## [ABOUT THIS EXERCISE]
Only the lines from the opening of the material through the one containing "Premium (411, 41)" should be reproduced, each exactly as it stands.
◆ ◆ ◆ ◆ ◆ ◆ ◆
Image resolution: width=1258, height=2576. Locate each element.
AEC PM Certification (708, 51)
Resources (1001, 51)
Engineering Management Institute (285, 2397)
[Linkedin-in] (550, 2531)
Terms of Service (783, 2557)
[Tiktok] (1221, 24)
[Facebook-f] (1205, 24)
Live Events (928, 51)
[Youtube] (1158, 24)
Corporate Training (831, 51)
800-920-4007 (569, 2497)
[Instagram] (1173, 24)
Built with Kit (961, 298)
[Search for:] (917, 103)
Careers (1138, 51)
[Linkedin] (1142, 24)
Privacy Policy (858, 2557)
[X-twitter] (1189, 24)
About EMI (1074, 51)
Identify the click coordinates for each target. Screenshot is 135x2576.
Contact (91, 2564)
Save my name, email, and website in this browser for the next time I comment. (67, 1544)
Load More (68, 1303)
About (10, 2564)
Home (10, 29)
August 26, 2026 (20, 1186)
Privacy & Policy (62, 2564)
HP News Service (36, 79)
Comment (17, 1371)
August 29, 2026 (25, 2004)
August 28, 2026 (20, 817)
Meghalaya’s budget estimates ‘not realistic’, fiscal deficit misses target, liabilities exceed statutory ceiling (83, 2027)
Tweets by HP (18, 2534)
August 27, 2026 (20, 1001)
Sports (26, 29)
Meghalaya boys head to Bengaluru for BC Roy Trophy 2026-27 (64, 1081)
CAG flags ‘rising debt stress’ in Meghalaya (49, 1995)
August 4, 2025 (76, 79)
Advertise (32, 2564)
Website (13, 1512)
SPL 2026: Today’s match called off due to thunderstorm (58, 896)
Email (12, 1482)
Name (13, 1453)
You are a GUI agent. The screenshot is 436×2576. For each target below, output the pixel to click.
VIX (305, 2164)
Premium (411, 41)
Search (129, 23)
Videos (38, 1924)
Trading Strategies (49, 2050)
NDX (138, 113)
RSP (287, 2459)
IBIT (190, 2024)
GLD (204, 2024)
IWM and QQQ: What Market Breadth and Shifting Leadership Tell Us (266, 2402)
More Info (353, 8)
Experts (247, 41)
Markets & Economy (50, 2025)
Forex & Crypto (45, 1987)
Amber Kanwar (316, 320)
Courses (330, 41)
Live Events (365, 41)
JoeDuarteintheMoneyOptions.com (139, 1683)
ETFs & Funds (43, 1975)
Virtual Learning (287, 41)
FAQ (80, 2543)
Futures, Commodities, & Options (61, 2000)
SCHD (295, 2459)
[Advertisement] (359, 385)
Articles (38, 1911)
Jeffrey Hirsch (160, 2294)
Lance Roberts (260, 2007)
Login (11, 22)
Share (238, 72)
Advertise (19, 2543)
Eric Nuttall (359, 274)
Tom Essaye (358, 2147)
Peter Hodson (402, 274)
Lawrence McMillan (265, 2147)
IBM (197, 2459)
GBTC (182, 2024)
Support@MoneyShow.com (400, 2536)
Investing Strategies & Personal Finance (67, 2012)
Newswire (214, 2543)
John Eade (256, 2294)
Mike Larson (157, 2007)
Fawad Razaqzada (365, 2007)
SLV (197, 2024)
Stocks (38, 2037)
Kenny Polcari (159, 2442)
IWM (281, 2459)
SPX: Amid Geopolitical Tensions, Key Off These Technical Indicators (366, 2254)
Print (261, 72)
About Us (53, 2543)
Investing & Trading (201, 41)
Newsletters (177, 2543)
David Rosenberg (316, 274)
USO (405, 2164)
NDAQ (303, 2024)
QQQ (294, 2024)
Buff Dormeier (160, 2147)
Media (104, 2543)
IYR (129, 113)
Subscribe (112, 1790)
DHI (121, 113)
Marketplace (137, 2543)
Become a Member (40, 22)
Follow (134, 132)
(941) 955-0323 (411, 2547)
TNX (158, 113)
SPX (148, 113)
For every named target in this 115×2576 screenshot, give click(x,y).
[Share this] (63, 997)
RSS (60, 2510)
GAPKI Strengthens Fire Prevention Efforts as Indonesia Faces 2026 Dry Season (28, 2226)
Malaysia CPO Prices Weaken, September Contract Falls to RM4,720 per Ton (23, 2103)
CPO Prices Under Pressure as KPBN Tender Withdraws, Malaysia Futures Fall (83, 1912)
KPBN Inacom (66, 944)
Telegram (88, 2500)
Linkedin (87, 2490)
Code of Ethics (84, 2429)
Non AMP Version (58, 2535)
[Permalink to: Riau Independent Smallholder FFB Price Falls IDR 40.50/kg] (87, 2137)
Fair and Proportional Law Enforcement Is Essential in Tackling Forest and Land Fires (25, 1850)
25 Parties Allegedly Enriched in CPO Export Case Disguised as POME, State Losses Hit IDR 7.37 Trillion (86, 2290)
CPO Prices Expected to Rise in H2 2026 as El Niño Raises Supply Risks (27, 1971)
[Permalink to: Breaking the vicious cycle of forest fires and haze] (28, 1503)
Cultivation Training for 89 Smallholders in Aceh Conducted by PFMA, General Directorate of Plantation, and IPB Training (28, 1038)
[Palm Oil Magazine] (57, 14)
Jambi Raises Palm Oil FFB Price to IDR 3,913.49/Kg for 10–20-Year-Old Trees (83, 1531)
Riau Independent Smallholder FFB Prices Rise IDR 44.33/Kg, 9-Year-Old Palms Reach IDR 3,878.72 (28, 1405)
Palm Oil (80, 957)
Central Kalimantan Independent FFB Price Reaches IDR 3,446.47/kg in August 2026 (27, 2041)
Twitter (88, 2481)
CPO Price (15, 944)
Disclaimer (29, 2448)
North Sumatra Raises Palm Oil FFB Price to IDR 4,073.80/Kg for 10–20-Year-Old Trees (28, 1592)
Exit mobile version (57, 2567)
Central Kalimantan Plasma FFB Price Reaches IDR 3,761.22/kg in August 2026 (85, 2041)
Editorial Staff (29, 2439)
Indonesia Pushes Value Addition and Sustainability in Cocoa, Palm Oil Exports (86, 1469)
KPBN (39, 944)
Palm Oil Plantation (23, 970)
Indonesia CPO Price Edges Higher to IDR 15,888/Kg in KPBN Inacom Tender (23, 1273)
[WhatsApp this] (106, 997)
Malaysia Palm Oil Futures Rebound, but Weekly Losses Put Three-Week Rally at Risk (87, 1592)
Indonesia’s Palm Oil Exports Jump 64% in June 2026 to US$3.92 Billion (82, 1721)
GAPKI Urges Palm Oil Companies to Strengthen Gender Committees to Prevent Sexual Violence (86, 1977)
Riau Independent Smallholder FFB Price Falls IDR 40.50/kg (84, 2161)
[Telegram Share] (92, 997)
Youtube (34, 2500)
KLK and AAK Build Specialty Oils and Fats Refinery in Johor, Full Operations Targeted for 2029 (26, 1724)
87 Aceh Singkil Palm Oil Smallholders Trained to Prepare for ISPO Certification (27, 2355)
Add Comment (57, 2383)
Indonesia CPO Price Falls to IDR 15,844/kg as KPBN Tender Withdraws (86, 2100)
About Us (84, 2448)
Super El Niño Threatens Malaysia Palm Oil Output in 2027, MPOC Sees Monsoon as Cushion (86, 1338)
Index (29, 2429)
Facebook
◆ ◆ ◆ ◆ ◆ ◆ ◆
## [RESULT FOR THIS TASK]
Image resolution: width=1258, height=2576. Locate each element.
AEC PM Certification (708, 51)
Resources (1001, 51)
Engineering Management Institute (285, 2397)
[Linkedin-in] (550, 2531)
Terms of Service (783, 2557)
[Tiktok] (1221, 24)
[Facebook-f] (1205, 24)
Live Events (928, 51)
[Youtube] (1158, 24)
Corporate Training (831, 51)
800-920-4007 (569, 2497)
[Instagram] (1173, 24)
Built with Kit (961, 298)
[Search for:] (917, 103)
Careers (1138, 51)
[Linkedin] (1142, 24)
Privacy Policy (858, 2557)
[X-twitter] (1189, 24)
About EMI (1074, 51)
Identify the click coordinates for each target. Screenshot is 135x2576.
Contact (91, 2564)
Save my name, email, and website in this browser for the next time I comment. (67, 1544)
Load More (68, 1303)
About (10, 2564)
Home (10, 29)
August 26, 2026 (20, 1186)
Privacy & Policy (62, 2564)
HP News Service (36, 79)
Comment (17, 1371)
August 29, 2026 (25, 2004)
August 28, 2026 (20, 817)
Meghalaya’s budget estimates ‘not realistic’, fiscal deficit misses target, liabilities exceed statutory ceiling (83, 2027)
Tweets by HP (18, 2534)
August 27, 2026 (20, 1001)
Sports (26, 29)
Meghalaya boys head to Bengaluru for BC Roy Trophy 2026-27 (64, 1081)
CAG flags ‘rising debt stress’ in Meghalaya (49, 1995)
August 4, 2025 (76, 79)
Advertise (32, 2564)
Website (13, 1512)
SPL 2026: Today’s match called off due to thunderstorm (58, 896)
Email (12, 1482)
Name (13, 1453)
You are a GUI agent. The screenshot is 436×2576. For each target below, output the pixel to click.
VIX (305, 2164)
Premium (411, 41)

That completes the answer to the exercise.